Le gouvernement vient de relancer la réforme de l’assurance-chômage. Jean-François Foucard, secrétaire national CFE-CGC à l’Emploi et à la Formation, y voit d’abord une opération de communication politique.
Avec François Hommeril, président confédéral, vous avez rencontré, lundi 25 janvier lors d’une réunion bilatérale, la ministre du Travail, Elisabeth Borne. Qu’en est-il ressorti ?

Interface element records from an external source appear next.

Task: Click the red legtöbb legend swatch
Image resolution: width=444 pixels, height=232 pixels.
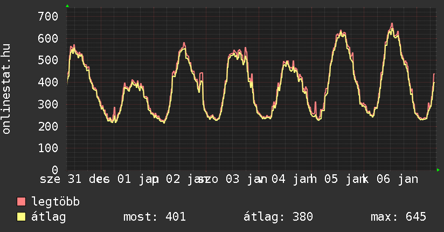Action: tap(22, 202)
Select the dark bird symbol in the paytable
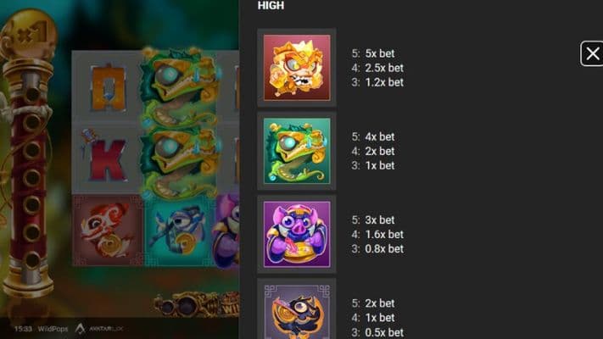The image size is (603, 339). pyautogui.click(x=297, y=312)
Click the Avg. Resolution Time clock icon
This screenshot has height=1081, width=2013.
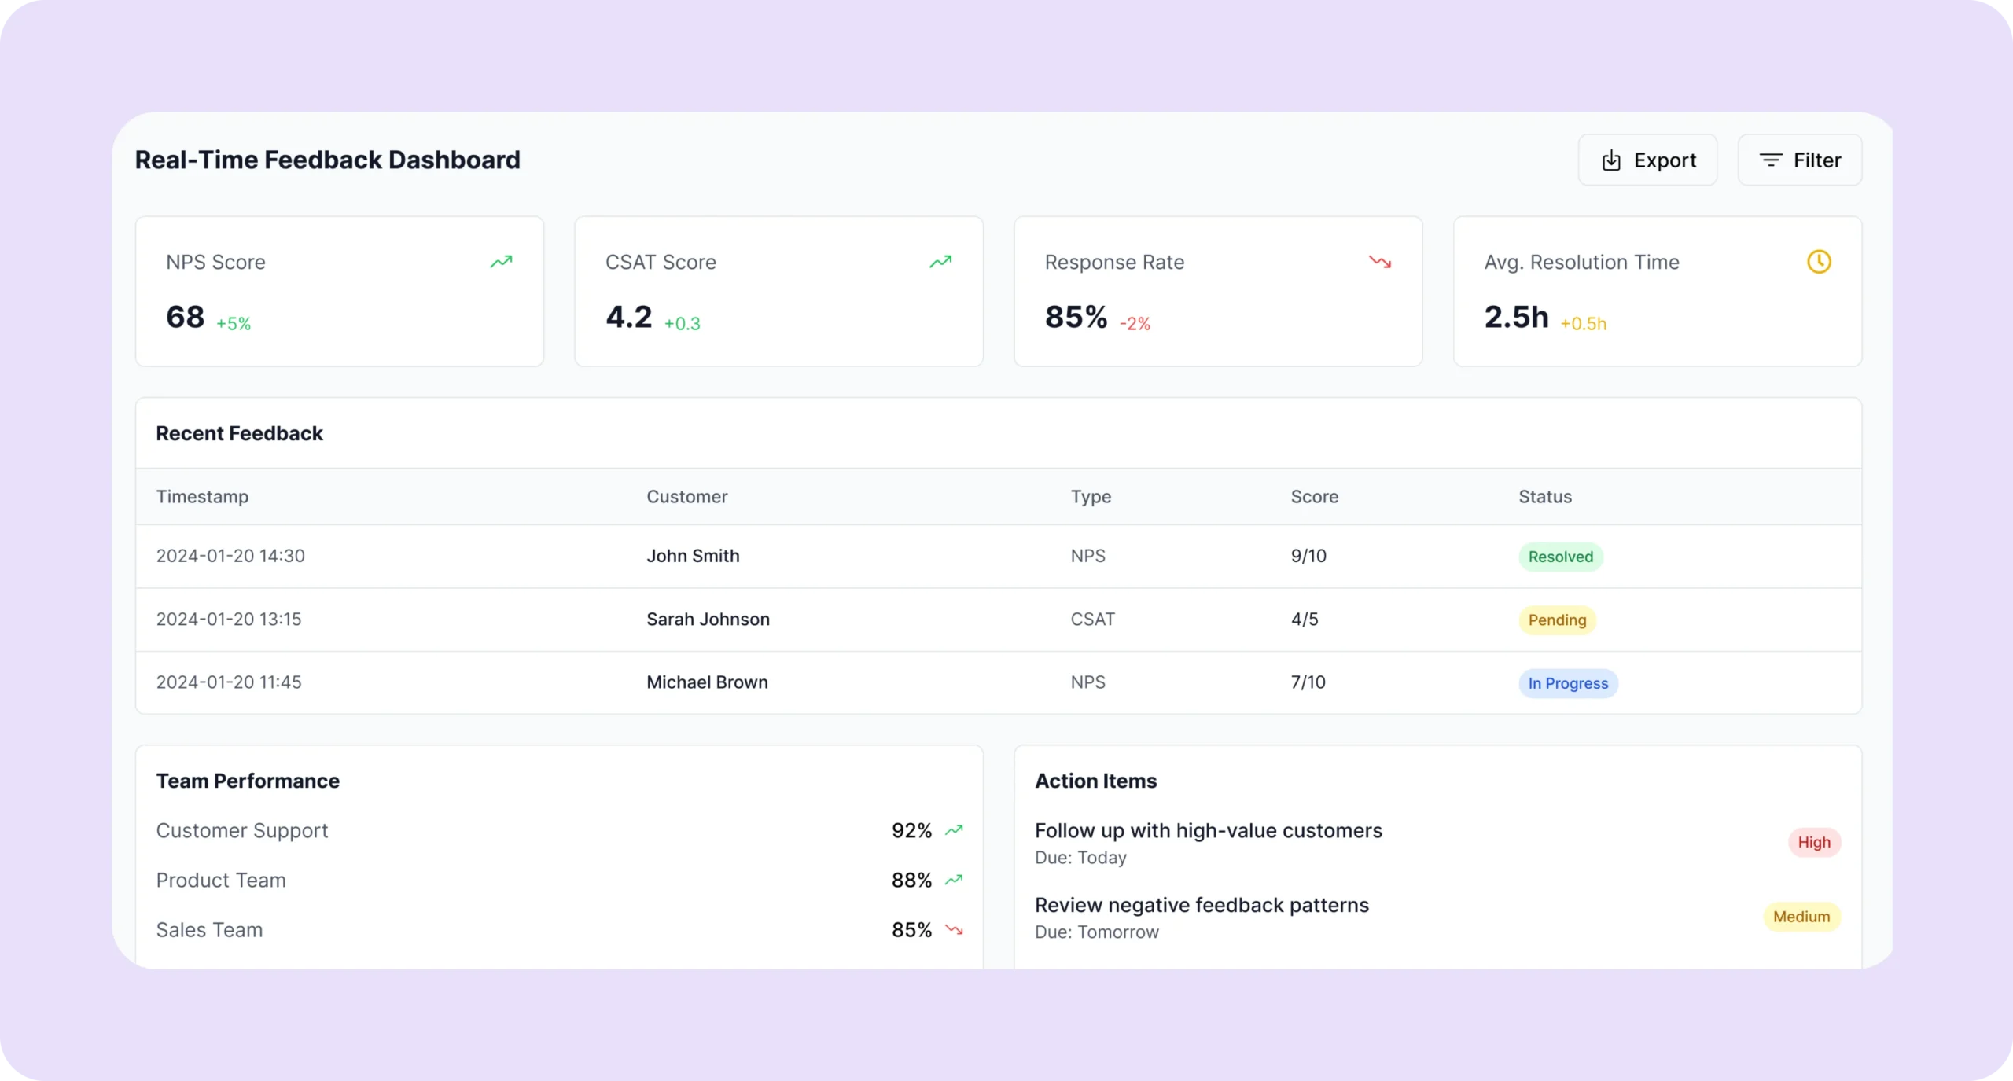[1818, 262]
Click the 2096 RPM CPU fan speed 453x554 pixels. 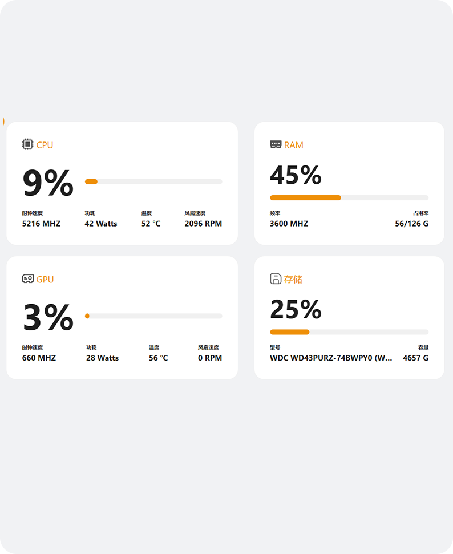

La ministre s’est montrée relativement ouverte, et cela faisait longtemps que nous n’avions pas eu une discussion aussi franche. Cela dit, si elle a réécouté nos arguments, elle n’a pas dit ce qu’elle ferait de cette réforme sur le fond. Mon analyse est que le gouvernement veut la mener à bien pour des raisons politiques, pour pouvoir dire à son électorat qu’il l’a faite (avec la campagne présidentielle en ligne de mire), tout en sachant très bien que son application sera impossible au 1er avril 2021 du fait du contexte économique.
Des dates et des critères d’application ont-ils été précisés ?
Non, mais l’idée générale, si nous avons bien compris, est que cette réforme pourrait s’appliquer à une date indéfinie quand les conditions économiques le permettraient… Et que pour prendre une telle décision, il faudrait mettre en place des indicateurs économiques dont nous n’avons aucune idée pour l’instant. De toute façon, quels que soient les critères d’application, nous contestons le bien-fondé de cette réforme, d’autant plus dans les conditions du marché de l’emploi pour les années qui viennent. La seule chose que demande la CFE-CGC concernant la réforme de l’assurance-chômage, c’est son retrait pur et simple.
Sur le contenu technique de la réforme, avez-vous constaté des assouplissements ?
Il semble que la ministre veuille faire un geste en direction des jeunes en raccourcissant – peut-être de six mois à quatre mois – la durée de travail nécessaire pour qu’ils puissent toucher des allocations chômage. Elle aurait également une solution sur le salaire de référence pour tenir compte des contraintes qu’a fixées le Conseil d’État (1). Nous avons, de notre côté, réitéré notre opposition frontale à la dégressivité des indemnités pour les cadres, une mesure discriminatoire pour rien et absurde quand on connaît le marché du travail des cadres et des cadres supérieurs en particulier. Nous devrions avoir une concertation multilatérale d’ici deux ou trois semaines qui permettrait au gouvernement de boucler sa transaction, si je puis dire, et d’afficher politiquement sa réforme. Dans un souci de marketing politique.
(1) Le Conseil d’Etat a annulé en novembre 2020 l’une des dispositions de la réforme gouvernementale de l’assurance chômage portant sur le nouveau mode de calcul du salaire de référence, en jugeant qu’il introduisait « une différence de traitement manifestement disproportionnée » entre les demandeurs d’emploi et donc qu’il portait « atteinte au principe d’égalité ».